5.6 Magnitude Earthquake Hits Central Oklahoma After Earlier Shakers

5.6 earthquake hits central Oklahoma after earlier shakers (MSNBC, Nov. 6, 2011):

Tremor is felt across wide area; chimneys, walls collapse; roads buckle

OKLAHOMA CITY — A 5.6 magnitude earthquake shook central Oklahoma late Saturday, the U.S. Geological Survey reported.

What could be the largest temblor in the state’s history damaged homes, shook buildings, caused cracks and rattled a college football stadium 50 miles from the epicenter.

Emergency management officials in Lincoln County were reporting significant damage, NBC station KJRH of Tulsa reported.

Chimneys collapsed through roofs of homes, KJRH reported. Damage to the Prague library included collapsed air conditioning ducts and a collapsed wall.

Area residents reported glass breaking and items falling from walls, NBC News reported.

Several roadways buckled, including Highway 62 and other county roads, KJRH said.

A boulder the size of an SUV rolled onto one rural roadway, NBC News reported. The Oklahoma Highway Patrol was assessing road damage early Sunday, NBC News reported.

There has been no word on any injuries reported.

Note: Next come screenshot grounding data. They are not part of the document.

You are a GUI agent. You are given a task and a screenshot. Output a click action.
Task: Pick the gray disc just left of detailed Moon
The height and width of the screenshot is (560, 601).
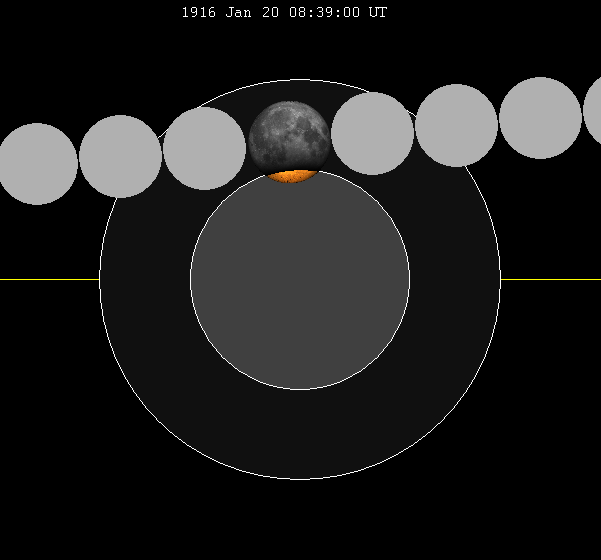tap(204, 148)
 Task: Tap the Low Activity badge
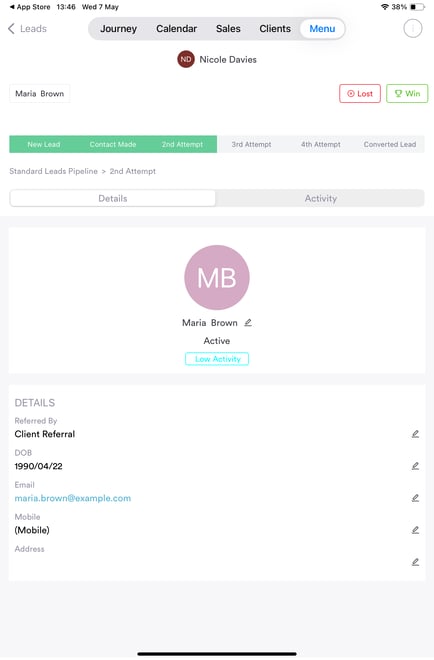click(217, 359)
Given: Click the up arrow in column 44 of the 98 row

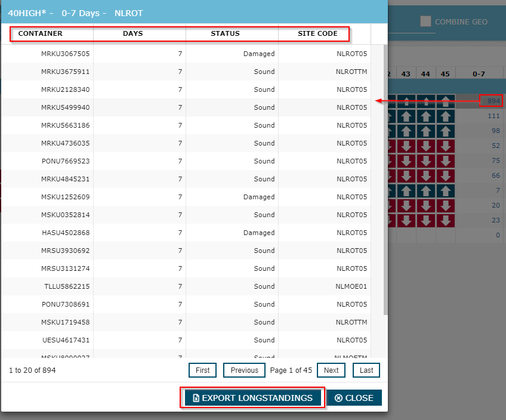Looking at the screenshot, I should click(x=426, y=131).
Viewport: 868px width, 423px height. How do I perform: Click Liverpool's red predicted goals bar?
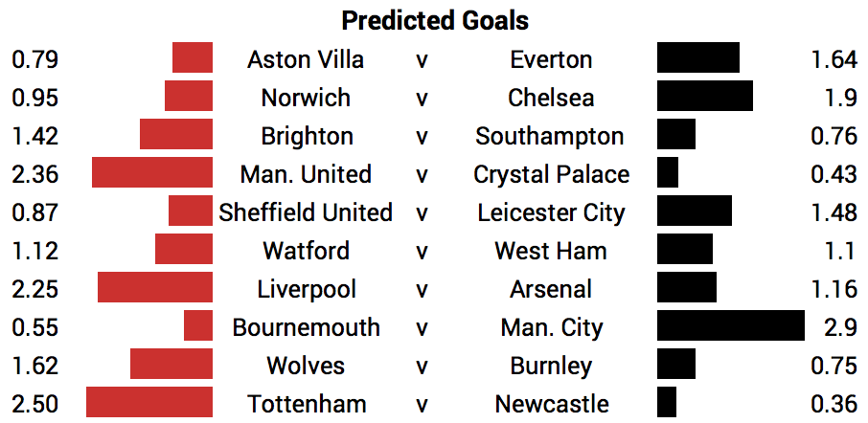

The quake was shallow at 3.1 miles deep and occurred at 10:53 p.m. Central Daylight Time, the USGS said. It was centered about four miles east of the city of Sparks in Lincoln County, or about 45 miles east of Oklahoma City. Several smaller aftershocks struck early Sunday.

See a USGS map showing where quake struck

A USGS spokesman told NBC News that callers from Kansas, Arizona, Missouri, Texas and Oklahoma were reporting that they had felt the quake.

People posted on Twitter that they felt the earthquake as far away as Kansas City, St. Louis, and Wylie, Texas.

“The picture by the TV fell off the wall and we jumped up because we thought somebody had hit the house,” Noeh Morales of Oklahoma City told NewsOK.com.

The quake struck as ESPN’s Kirk Herbstreit was on the air with Chris Fowler to report No. 3 Oklahoma State’s defeat of No. 17 Kansas State 52-45 at Boone Pickens Stadium in Stillwater. Herbstreit widened his eyes in surprise as he was being questioned by Fowler, and then told him about the quake and asked him to repeat his question.

“I literally thought the stadium was rocking like people were stepping down off of this platform I’m on, but we had a little aftershock…” Herbstreit said.

Oklahoma State’s players were gathered in the stadium locker rooms when the rumbling started.

“Coach (Mike) Gundy was talking to me, everybody was looking around and no one had any idea,” quarterback Brandon Weeden said. “We thought the people above us were doing something. I’ve never felt one, so that was a first.”

The shaking could be felt in the stadium’s press box for the better part of a minute before it subsided. The stands were already clearing out when the quake happened, just a few minutes after the down-to-the-wire game had ended.

“That shook up the place, had a lot of people nervous,” OSU wide receiver Justin Blackmon said. “Yeah, it was pretty strong.”

Prague City Police Department dispatcher Claudie Morton told the Tulsa World she had “never felt anything like that in my life.”

“It was the scariest thing,” Morton said. “I had a police officer just come in and sit down and all the sudden the walls started shaking and the windows were rattling. It felt like the roof was going to come off the police department.”

Morton said the office was flooded with calls by residents who told her that picture frames and mirrors fell from walls and broke, drawers worked loose from dressers and objects tumbled out of cabinets.

The quake came after at least three earthquakes shook much of the same area early Saturday.

A 4.7 magnitude quake struck at 2:12 a.m. (3:12 a.m. ET), with an epicenter about six miles north of Prague in southern Lincoln County, the USGS reported on its website. That is about 50 miles east of Oklahoma City.

The USGS said a 3.4 magnitude quake was also recorded at 2:27 a.m. and a 2.7 magnitude quake at 2:44 a.m.

People felt rumbling as far away as Oklahoma City, Tulsa and outside of the state in Wichita, Kan. and Kansas City, Mo., NewsOK reported.

“We have a solid house on a slab, and it felt like it was coming apart,” Joe Bill Moad, who lives west of Oklahoma City in Yukon, told the newspaper.

Lincoln County sheriff officials said there have been no reports of injuries but several people reported items falling off walls.

Oklahoma City police officials said they have received several 911 calls, but have no reports of injuries or damage.

The largest previously recorded earthquake to strike Oklahoma was a 5.5 magnitude temblor centered in El Reno on April 9, 1952, according to the Oklahoma Geological Survey.